A faithful repeat of all the records, with no image kept, is the required answer.

▼

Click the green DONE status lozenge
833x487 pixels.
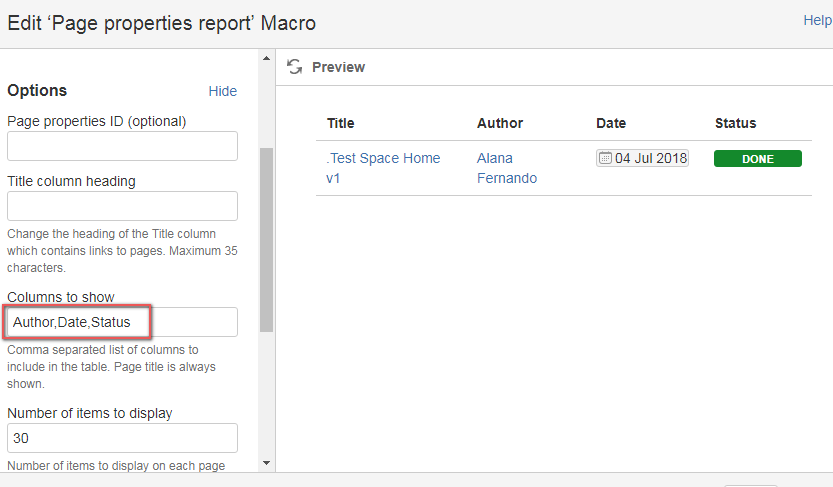pos(757,159)
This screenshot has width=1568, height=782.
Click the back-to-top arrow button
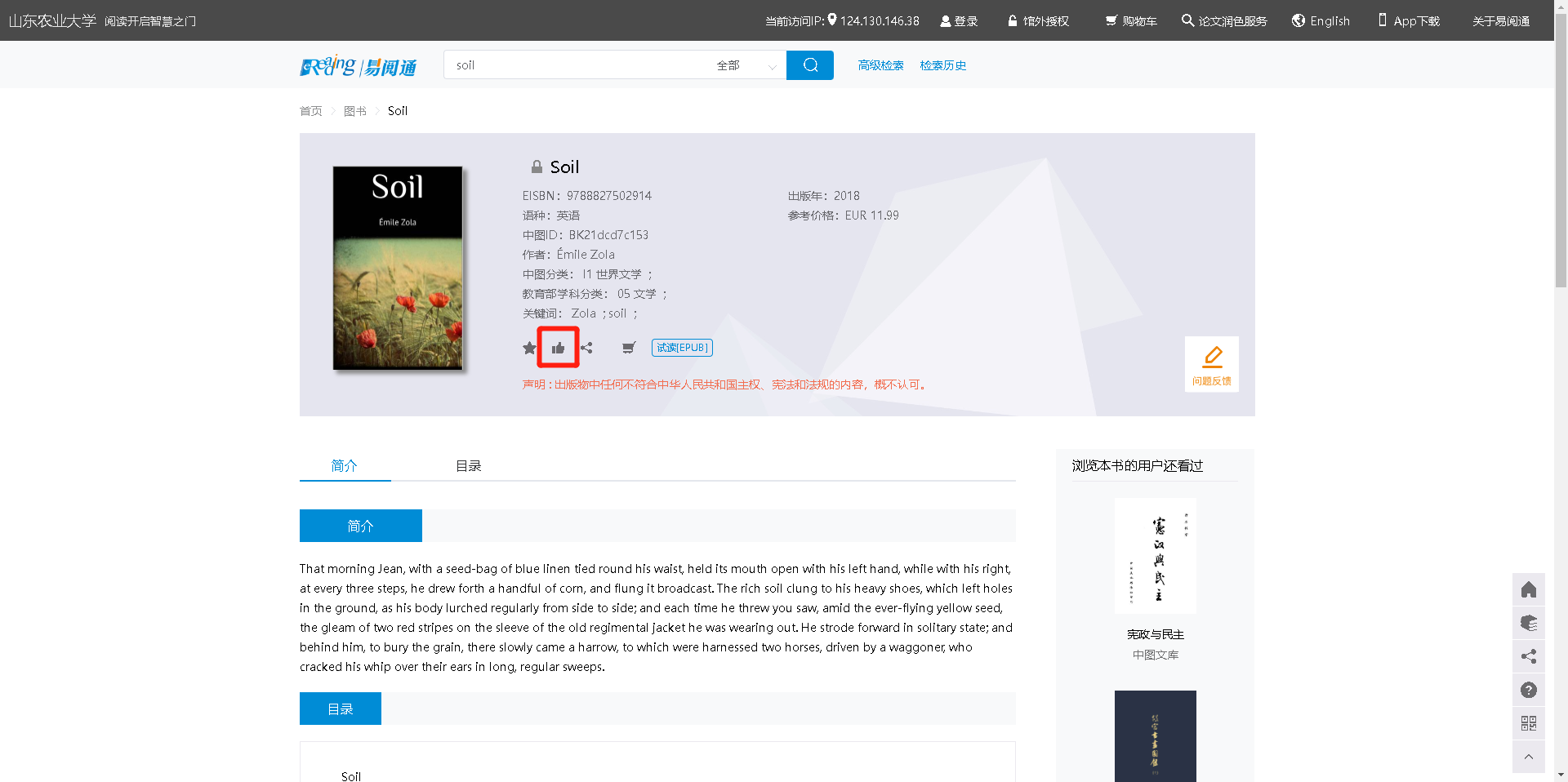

▲

→ Answer to the problem:
Click the green DONE status lozenge
833x487 pixels.
pos(757,159)
This screenshot has width=1568, height=782.
Click the back-to-top arrow button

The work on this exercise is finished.